• **Directions for this task**: Set down the lines of the material from the one that contains "I will 180,712." through the one that contains "Looking at the screenshot, I should pos(627,322).", both included, reproducing them without any change.

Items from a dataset
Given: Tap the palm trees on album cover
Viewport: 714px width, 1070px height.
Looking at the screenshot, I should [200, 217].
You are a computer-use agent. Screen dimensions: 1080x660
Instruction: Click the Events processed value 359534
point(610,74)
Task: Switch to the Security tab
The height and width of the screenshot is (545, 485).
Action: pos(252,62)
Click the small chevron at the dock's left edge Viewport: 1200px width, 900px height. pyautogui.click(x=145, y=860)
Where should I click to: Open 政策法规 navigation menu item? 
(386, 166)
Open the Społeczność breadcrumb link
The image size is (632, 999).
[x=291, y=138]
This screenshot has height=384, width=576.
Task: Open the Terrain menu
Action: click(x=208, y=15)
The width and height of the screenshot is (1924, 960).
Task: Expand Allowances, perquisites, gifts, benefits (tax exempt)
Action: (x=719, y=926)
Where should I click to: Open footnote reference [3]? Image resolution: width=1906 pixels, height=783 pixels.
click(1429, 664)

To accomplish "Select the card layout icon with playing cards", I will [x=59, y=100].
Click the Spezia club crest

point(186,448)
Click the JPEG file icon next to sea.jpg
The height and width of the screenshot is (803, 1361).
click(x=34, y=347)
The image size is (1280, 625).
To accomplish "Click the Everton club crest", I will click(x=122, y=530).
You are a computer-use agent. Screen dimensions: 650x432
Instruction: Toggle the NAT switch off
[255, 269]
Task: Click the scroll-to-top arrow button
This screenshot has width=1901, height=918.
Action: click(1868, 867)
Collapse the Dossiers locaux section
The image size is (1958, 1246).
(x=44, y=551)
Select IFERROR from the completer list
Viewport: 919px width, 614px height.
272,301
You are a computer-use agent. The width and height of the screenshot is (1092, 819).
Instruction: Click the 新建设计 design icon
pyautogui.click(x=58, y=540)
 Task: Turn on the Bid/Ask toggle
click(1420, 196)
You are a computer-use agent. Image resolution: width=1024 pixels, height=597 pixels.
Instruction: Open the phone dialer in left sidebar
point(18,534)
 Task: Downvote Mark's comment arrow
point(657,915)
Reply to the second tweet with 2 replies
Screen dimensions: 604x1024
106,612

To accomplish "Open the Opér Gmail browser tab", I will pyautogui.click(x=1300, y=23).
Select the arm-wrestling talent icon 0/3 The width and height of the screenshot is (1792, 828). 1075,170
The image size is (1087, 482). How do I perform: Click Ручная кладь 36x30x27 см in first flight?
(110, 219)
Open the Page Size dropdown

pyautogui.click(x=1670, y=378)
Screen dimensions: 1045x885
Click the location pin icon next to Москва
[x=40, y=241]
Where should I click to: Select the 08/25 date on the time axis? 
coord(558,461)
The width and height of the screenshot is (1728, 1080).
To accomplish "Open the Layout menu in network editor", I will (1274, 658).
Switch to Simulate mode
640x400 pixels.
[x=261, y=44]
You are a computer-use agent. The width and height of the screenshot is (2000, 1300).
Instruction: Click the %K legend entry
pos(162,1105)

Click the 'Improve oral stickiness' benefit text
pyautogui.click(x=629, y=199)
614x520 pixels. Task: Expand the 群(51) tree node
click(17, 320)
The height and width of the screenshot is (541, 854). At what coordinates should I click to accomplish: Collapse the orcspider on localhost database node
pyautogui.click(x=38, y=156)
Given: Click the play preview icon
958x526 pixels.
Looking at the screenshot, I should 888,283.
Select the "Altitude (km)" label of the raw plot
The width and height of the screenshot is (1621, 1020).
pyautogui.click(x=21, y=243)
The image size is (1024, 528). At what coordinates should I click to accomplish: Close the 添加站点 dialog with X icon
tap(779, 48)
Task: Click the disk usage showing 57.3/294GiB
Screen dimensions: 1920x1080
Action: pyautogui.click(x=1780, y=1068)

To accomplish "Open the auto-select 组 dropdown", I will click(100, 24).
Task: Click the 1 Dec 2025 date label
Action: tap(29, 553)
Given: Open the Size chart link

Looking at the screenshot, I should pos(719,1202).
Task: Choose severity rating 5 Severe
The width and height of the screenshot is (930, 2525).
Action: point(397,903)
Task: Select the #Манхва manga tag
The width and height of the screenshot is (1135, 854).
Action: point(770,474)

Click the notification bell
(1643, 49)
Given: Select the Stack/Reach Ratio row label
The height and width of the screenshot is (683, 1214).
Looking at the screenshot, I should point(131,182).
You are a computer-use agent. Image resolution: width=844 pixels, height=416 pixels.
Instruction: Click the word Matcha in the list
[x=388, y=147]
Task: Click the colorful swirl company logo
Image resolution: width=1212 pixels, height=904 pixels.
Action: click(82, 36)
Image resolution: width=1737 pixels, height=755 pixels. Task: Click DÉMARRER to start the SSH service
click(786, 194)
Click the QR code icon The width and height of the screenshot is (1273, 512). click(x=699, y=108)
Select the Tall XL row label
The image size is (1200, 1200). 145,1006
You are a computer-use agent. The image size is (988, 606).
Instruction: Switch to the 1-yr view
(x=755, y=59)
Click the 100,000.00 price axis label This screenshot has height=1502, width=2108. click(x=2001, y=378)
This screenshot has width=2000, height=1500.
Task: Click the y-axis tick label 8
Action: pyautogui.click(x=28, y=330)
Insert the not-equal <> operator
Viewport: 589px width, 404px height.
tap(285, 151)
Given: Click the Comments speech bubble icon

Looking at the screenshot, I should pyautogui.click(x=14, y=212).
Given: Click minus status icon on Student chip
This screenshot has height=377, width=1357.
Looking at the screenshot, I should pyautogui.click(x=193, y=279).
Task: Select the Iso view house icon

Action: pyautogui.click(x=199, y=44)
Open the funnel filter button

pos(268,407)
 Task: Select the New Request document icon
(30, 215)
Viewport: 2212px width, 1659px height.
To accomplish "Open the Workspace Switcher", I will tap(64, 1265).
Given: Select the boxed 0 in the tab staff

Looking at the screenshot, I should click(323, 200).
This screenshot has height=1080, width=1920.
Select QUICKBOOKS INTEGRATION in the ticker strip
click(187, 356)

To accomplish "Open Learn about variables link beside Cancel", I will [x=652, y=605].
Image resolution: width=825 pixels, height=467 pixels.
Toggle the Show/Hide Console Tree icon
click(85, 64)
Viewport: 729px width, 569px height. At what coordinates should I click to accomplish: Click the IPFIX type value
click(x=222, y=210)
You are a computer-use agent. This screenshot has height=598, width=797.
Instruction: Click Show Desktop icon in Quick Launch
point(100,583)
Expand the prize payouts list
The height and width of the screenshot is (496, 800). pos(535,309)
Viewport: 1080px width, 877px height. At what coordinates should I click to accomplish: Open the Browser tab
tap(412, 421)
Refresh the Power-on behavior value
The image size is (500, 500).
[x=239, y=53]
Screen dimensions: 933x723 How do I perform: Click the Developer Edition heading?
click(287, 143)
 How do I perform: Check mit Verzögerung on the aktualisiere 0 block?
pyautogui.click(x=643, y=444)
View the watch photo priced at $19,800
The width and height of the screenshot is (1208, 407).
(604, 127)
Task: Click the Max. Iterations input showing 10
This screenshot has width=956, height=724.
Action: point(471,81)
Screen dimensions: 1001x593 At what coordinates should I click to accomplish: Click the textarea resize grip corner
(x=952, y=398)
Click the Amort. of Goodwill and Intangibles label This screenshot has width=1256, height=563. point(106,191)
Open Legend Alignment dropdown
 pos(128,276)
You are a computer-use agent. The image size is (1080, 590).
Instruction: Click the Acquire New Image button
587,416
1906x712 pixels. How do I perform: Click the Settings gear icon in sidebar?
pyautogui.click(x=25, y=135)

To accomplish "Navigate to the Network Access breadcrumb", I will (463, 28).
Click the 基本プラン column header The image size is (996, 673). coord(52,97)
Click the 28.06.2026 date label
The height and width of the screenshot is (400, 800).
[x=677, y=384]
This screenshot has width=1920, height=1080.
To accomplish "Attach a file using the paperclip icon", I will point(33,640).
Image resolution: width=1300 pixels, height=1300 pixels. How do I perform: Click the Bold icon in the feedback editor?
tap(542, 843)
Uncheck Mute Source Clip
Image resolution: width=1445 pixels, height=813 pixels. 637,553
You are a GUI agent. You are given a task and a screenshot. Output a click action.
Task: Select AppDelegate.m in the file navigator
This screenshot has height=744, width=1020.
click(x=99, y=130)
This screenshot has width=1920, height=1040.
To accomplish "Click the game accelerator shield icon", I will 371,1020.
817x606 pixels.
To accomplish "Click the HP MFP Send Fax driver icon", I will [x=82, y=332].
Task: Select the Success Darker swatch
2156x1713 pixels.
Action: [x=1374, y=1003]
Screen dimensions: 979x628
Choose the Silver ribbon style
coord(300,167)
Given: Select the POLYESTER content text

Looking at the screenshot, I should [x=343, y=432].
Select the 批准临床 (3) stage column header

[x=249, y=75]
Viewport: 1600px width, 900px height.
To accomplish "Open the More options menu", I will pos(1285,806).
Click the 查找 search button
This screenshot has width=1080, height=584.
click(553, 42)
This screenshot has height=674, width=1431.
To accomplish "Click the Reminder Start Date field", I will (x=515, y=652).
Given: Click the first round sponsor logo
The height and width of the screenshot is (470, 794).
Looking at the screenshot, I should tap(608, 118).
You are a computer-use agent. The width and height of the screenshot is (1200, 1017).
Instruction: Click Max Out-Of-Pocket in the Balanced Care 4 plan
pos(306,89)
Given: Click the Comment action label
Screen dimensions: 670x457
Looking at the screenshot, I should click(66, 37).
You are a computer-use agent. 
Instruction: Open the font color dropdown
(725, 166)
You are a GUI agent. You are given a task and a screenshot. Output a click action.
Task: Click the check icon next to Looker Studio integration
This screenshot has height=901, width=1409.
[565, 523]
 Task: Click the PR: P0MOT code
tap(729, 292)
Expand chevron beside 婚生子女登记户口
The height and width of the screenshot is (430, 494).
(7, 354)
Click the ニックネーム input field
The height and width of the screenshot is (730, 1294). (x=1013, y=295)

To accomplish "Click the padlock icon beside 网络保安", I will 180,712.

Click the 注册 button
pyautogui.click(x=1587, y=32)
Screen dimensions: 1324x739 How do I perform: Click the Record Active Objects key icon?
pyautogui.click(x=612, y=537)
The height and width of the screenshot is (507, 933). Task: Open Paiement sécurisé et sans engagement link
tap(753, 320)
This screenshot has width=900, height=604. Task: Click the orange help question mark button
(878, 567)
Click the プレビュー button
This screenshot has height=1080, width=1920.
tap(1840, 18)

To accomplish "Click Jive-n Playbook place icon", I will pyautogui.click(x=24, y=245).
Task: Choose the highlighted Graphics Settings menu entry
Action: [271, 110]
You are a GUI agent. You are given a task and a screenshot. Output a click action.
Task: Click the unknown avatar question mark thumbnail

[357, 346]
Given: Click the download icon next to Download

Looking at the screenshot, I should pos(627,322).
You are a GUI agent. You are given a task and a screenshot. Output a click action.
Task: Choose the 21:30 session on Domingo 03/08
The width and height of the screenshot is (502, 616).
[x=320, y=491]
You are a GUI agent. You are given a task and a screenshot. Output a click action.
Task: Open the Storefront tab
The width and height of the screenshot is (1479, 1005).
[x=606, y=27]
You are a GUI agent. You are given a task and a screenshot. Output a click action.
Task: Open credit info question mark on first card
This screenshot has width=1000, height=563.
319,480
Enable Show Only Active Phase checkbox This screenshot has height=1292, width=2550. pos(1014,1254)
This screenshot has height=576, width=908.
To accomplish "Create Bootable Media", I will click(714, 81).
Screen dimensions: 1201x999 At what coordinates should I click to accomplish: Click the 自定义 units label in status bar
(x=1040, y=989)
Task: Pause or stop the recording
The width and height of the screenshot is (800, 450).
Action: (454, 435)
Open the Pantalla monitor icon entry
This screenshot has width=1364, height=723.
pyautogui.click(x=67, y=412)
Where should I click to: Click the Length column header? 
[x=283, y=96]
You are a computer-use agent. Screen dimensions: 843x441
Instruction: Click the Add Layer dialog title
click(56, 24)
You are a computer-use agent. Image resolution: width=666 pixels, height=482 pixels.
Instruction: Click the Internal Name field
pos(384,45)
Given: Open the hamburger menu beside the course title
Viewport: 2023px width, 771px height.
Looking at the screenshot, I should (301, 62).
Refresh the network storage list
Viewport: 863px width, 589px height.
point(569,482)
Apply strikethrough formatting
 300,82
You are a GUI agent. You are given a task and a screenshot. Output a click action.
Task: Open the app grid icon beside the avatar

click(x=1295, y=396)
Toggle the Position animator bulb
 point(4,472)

• **Reply**:
To accomplish "Click the padlock icon beside 网络保安", I will 180,712.

Click the 注册 button
pyautogui.click(x=1587, y=32)
Screen dimensions: 1324x739 How do I perform: Click the Record Active Objects key icon?
pyautogui.click(x=612, y=537)
The height and width of the screenshot is (507, 933). Task: Open Paiement sécurisé et sans engagement link
tap(753, 320)
This screenshot has width=900, height=604. Task: Click the orange help question mark button
(878, 567)
Click the プレビュー button
This screenshot has height=1080, width=1920.
tap(1840, 18)

To accomplish "Click Jive-n Playbook place icon", I will pyautogui.click(x=24, y=245).
Task: Choose the highlighted Graphics Settings menu entry
Action: [271, 110]
You are a GUI agent. You are given a task and a screenshot. Output a click action.
Task: Click the unknown avatar question mark thumbnail

[357, 346]
Given: Click the download icon next to Download

Looking at the screenshot, I should pos(627,322).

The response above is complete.